A parceria entre Paulo Coelho e Raul Seixas teve início, oficialmente, com o LP “Krig-Ha, Bandolo!”, lançado em 1973, do qual fazem parte músicas como “Al Capone” e “Cachorro Urubu”. Conforme se pretende esclarecer mais adiante, as letras compostas em parceria com Paulo Coelho formam um conjunto específico dentro da lista de músicas de Raul Seixas. Quase todas as músicas dessa parceria tratam de temas relativos à contracultura. O misticismo, religiões e sociedades alternativas e a cultura em massa são algumas das características e temáticas abordadas nessas músicas. Essa curta, porém frutífera, parceria rendeu ainda os álbuns “Gita” (1974) e “Novo Aeon” (1975), “Há dez mil anos atrás” (1976) e “Mata Virgem” (1978).
Paulo Coelho realizou várias outras composições musicais em conjunto e sozinho. No entanto, sua parceria com Raul Seixas foi literariamente mais significativa. Por isso, foram escolhidas para a análise poética duas das músicas mais famosas da dupla: a já citada “Al Capone” e “Gita”, do LP de mesmo nome. Ambas as músicas escolhidas inserem Paulo Coelho no contexto da contracultura, assim como serviriam para isso tantas outras.

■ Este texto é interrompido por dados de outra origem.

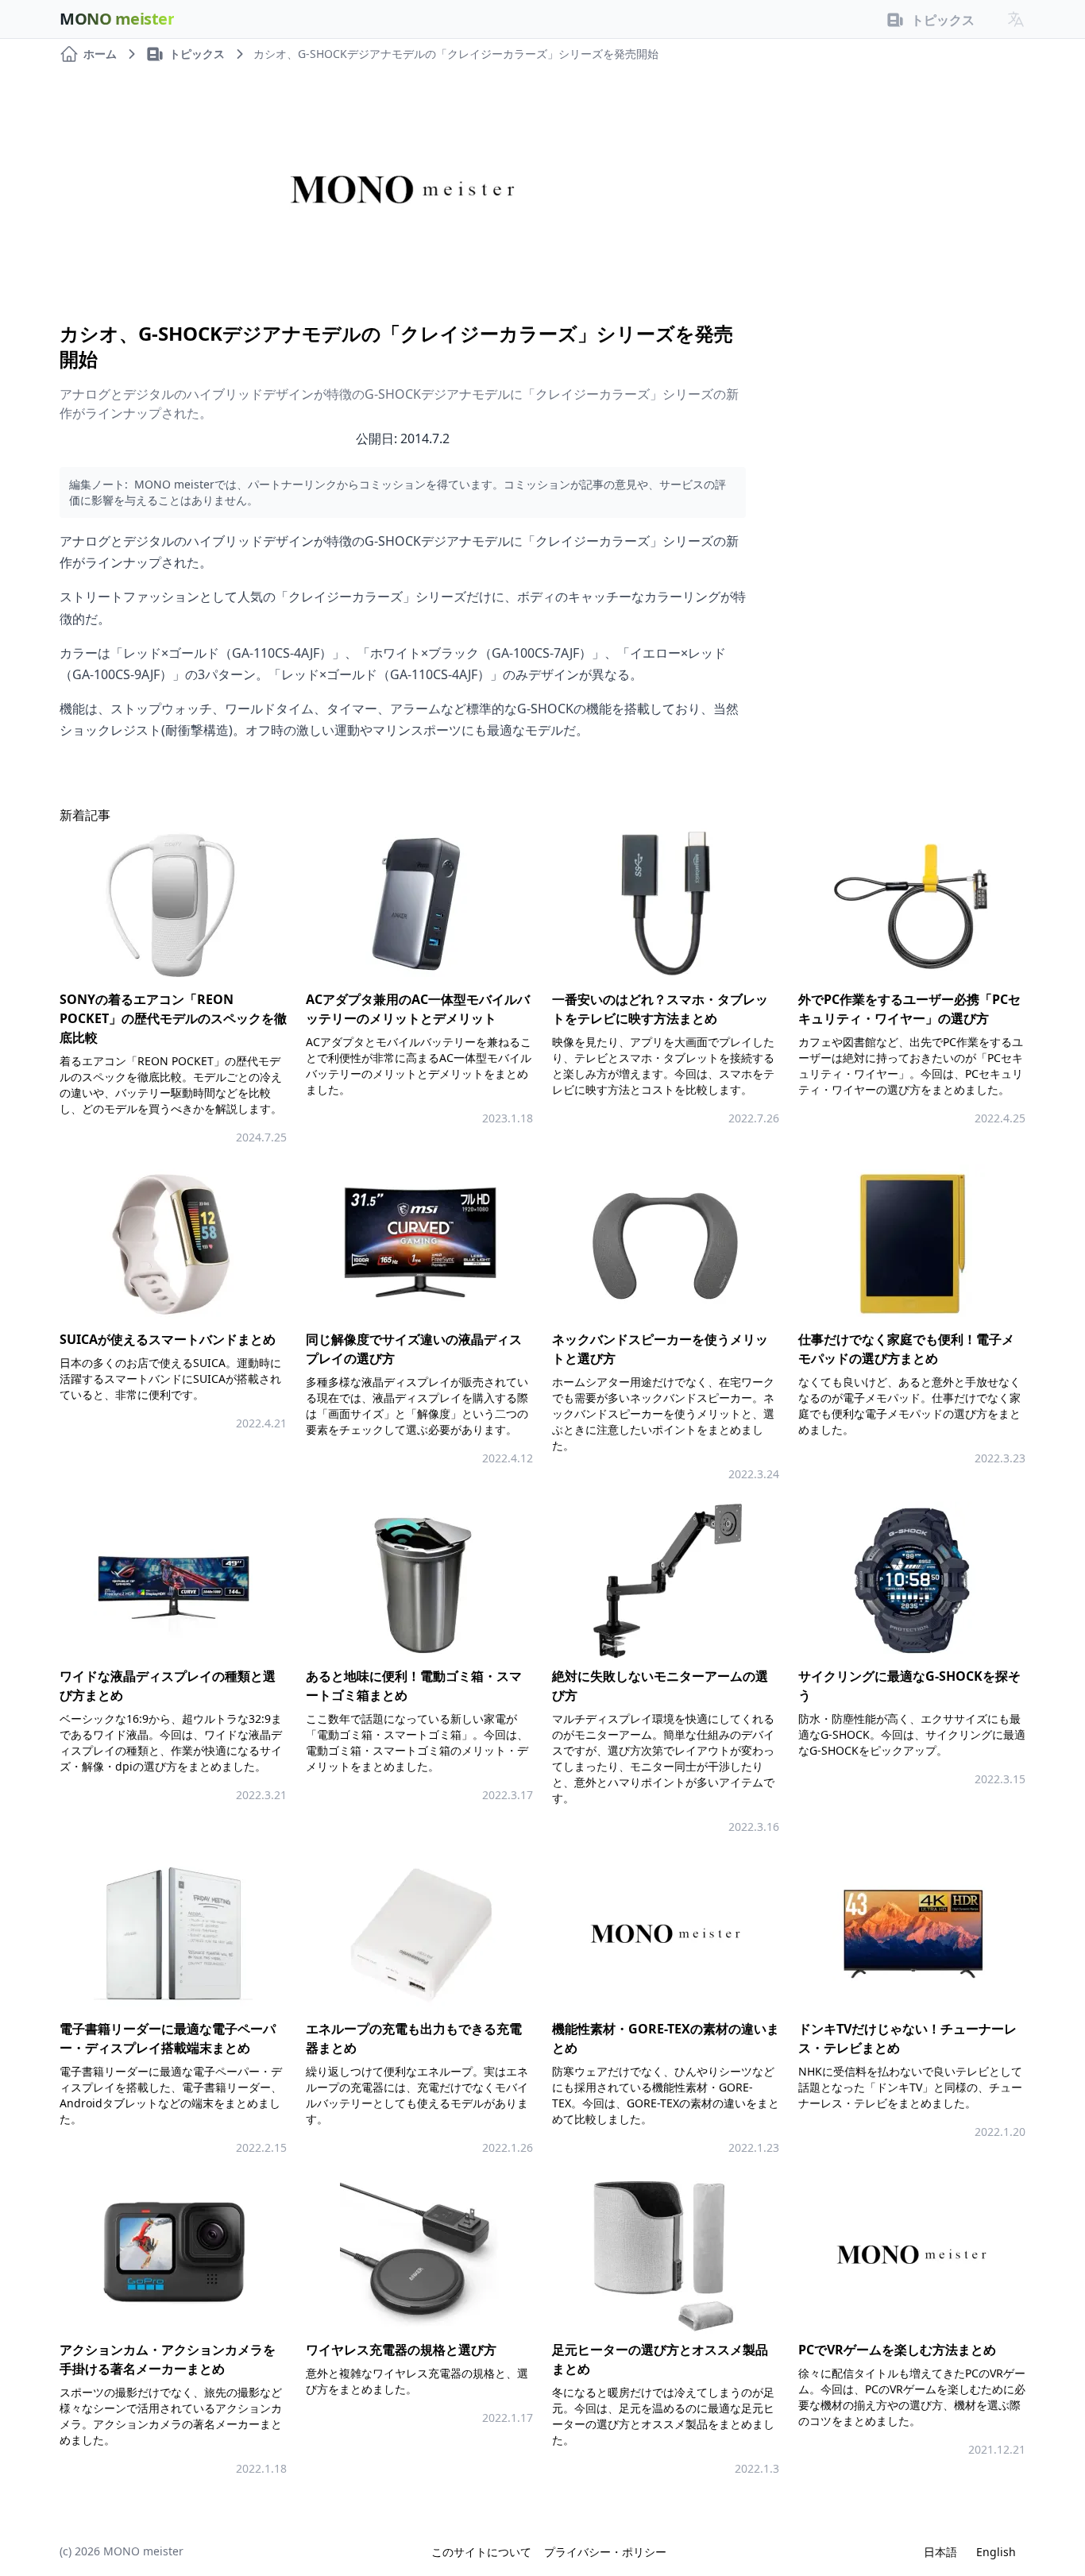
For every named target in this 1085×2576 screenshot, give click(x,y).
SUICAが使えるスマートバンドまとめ (168, 1339)
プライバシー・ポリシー (605, 2551)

CONTEXTO HISTÓRICO E CONTRACULTURA
UM OLHAR PÓS-MODERNO
Neo - Por que eu estou aqui?
O Arquiteto - Sua vida é a soma do saldo de uma equação desequilibrada inerente à programação da Matrix. Você é o desenlace de uma anomalia, que, a despeito de meus mais sinceros esforços, fui incapaz de eliminar daquela. Caso conseguisse, seria uma harmonia de precisão matemática. Ainda que continue a ser uma tarefa árdua diligentemente evita-la, ela não é inesperada, e portanto não está além de qualquer controle. Fato este que o trouxe, inexoravelmente, aqui.
[...]
O Arquiteto - [...] Como, sem dúvida, você está percebendo, a anomalia é sistêmica, criando flutuações até mesmo nas equações mais simples.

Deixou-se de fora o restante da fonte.